━━ Data for analysis ━━

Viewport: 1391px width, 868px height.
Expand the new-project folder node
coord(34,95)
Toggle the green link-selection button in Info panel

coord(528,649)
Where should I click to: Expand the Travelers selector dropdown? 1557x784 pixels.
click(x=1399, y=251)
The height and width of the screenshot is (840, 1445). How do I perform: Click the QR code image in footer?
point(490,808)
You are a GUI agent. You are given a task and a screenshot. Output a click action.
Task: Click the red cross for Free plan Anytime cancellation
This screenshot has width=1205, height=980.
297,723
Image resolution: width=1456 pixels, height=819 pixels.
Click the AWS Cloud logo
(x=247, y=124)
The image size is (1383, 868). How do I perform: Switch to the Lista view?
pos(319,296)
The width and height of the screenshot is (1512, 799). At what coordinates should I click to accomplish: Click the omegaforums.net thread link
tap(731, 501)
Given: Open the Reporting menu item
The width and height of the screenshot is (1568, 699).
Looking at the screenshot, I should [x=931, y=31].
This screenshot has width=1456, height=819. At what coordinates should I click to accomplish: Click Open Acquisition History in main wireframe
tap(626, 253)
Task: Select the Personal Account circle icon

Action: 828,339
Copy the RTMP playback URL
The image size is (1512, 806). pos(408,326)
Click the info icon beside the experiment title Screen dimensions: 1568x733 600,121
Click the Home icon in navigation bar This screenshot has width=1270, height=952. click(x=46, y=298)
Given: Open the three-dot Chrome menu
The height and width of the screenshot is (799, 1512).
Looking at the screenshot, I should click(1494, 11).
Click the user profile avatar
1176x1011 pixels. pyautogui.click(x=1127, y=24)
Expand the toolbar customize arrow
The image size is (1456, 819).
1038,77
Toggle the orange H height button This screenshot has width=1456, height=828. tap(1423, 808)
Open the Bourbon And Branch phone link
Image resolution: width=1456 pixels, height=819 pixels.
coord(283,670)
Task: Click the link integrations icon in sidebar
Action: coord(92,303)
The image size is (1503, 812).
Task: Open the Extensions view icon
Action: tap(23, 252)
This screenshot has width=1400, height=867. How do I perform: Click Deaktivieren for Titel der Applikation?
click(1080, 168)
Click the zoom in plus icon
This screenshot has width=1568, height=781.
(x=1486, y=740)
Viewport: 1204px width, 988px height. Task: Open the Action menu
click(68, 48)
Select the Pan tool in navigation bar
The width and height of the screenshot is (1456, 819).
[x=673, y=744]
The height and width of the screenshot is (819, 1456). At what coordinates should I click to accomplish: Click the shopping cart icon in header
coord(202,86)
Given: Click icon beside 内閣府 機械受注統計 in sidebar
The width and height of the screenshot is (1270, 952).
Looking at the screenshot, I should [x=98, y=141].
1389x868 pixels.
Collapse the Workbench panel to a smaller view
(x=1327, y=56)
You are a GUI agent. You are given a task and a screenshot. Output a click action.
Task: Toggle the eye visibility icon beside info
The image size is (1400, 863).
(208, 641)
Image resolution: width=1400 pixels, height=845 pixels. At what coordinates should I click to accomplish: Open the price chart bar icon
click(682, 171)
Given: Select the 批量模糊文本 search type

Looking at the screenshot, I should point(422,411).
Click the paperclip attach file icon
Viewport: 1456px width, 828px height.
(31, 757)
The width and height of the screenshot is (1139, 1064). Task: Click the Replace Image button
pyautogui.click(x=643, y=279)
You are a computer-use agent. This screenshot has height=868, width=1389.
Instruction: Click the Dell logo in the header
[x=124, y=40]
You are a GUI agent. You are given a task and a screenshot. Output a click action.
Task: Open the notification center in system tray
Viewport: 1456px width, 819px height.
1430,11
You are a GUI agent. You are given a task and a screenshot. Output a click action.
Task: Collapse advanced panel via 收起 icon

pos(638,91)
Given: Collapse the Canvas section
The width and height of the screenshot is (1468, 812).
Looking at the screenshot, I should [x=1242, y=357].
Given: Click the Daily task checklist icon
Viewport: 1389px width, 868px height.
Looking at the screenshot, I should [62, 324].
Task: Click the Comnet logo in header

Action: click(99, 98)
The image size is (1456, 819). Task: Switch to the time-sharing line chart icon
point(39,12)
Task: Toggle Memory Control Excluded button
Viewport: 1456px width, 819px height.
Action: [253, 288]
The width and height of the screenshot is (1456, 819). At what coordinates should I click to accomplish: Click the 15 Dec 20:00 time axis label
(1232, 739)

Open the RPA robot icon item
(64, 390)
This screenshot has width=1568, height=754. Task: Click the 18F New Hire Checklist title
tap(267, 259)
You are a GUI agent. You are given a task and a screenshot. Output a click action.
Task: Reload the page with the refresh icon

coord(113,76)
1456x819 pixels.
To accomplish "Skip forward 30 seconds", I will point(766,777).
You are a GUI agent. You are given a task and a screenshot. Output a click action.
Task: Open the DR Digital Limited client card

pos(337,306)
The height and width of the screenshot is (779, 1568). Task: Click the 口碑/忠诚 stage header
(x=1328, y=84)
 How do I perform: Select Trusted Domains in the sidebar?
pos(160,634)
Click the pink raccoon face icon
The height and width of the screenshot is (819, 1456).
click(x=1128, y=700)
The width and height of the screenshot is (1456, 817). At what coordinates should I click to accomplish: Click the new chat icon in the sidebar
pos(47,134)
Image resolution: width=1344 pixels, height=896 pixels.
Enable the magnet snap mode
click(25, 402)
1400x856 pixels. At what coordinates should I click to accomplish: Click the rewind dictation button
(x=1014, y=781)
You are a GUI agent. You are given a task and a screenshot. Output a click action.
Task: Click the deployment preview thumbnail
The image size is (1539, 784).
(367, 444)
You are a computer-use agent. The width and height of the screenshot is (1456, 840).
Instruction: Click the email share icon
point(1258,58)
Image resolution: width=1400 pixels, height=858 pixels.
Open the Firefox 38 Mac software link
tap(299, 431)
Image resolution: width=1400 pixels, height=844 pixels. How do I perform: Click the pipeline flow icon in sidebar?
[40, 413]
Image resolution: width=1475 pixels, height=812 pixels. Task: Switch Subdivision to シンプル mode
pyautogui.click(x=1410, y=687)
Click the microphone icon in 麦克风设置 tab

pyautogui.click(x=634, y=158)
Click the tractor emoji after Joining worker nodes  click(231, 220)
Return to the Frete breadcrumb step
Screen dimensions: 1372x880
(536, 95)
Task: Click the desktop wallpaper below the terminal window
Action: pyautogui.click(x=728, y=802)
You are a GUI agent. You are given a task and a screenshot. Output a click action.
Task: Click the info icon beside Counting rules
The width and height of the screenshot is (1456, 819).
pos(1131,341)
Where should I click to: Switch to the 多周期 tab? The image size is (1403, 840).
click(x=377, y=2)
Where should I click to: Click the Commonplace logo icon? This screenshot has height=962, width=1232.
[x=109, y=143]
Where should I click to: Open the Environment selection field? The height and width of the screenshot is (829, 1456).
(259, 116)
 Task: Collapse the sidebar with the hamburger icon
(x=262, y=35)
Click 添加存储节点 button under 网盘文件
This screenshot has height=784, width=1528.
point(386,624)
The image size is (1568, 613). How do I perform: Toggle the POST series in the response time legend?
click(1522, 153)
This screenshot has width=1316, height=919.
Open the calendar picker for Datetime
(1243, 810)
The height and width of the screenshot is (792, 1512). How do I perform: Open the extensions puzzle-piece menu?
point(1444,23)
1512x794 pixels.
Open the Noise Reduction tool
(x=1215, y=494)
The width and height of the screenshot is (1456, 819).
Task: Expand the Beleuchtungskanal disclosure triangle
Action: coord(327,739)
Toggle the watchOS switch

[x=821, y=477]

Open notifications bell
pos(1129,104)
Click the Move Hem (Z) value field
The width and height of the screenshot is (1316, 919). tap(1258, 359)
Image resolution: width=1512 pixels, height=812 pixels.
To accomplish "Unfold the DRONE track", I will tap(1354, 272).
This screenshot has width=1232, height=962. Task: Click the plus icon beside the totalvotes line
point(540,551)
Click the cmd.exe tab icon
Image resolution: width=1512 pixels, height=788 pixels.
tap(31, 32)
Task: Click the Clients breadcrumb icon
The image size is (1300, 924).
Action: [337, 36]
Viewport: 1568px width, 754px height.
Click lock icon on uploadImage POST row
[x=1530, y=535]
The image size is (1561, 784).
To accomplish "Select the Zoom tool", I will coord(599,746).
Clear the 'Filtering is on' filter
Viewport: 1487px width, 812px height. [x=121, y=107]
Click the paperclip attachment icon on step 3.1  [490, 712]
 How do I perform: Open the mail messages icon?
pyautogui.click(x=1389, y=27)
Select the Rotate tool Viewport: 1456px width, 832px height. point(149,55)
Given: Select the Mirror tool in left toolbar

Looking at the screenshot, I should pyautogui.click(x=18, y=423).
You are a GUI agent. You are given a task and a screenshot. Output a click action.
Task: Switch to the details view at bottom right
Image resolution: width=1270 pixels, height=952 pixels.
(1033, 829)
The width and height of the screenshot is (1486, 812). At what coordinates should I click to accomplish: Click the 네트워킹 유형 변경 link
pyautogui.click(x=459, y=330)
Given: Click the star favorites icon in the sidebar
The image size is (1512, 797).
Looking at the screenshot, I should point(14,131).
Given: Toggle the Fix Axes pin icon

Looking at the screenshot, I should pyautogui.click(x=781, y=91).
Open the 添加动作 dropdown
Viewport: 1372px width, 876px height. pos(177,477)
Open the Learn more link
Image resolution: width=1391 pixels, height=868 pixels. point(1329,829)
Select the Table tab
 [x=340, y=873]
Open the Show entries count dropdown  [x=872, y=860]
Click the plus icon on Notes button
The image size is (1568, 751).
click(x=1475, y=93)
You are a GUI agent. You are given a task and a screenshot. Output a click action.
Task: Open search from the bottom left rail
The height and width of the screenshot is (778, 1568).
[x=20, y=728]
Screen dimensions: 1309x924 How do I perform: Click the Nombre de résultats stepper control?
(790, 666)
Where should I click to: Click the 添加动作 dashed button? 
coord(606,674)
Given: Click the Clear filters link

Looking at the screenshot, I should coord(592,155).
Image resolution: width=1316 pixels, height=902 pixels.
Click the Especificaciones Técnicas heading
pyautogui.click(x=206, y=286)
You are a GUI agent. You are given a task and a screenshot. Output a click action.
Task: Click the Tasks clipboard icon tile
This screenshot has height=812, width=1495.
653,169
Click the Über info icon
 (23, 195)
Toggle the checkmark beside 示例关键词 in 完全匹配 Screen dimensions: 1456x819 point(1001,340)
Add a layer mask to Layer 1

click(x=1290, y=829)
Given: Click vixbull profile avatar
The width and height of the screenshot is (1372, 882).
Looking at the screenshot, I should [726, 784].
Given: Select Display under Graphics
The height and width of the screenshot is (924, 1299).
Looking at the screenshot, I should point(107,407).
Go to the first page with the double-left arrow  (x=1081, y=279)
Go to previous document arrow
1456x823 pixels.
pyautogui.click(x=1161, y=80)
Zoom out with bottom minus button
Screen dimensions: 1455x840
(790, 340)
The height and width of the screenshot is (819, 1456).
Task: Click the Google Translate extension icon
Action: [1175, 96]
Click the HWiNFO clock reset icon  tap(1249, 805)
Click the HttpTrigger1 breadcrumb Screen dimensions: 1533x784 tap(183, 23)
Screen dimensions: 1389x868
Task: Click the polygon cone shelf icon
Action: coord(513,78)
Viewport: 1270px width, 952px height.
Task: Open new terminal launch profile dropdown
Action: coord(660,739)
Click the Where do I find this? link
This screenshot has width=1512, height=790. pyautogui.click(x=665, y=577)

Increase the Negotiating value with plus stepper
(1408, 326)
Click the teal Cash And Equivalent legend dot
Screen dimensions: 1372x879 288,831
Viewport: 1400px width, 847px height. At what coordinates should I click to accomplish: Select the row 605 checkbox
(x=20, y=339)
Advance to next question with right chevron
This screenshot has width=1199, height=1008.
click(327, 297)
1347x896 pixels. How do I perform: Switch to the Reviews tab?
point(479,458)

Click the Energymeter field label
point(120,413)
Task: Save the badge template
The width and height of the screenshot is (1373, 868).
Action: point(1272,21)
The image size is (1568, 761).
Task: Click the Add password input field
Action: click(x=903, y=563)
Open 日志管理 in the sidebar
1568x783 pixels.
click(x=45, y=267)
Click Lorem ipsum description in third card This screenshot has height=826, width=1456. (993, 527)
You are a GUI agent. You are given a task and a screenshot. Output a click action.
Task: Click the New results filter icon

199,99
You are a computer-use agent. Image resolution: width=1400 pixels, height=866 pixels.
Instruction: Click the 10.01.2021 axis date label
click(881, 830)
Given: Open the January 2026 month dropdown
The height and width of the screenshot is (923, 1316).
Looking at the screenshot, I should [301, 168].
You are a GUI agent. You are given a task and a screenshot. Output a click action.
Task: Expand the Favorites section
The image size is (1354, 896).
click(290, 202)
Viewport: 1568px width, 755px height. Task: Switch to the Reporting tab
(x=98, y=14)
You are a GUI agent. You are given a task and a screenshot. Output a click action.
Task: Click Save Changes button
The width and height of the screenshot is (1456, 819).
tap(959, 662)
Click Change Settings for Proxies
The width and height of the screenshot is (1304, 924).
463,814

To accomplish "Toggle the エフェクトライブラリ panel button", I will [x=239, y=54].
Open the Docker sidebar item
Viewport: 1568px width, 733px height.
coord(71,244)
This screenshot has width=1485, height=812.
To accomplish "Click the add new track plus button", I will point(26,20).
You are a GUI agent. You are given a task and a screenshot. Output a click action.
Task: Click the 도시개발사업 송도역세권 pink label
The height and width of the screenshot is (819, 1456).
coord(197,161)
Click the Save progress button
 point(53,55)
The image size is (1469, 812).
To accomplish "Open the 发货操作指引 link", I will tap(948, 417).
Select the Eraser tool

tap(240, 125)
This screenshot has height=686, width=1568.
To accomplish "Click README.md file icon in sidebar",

━━━

Problem requirements: Of the entries above, transcribe exactly those lines that fall between the line containing "Click the Über info icon" and the line containing "Given: Click vixbull profile avatar", together with those two lines.

Response to this task:
Click the Über info icon
 (23, 195)
Toggle the checkmark beside 示例关键词 in 完全匹配 Screen dimensions: 1456x819 point(1001,340)
Add a layer mask to Layer 1

click(x=1290, y=829)
Given: Click vixbull profile avatar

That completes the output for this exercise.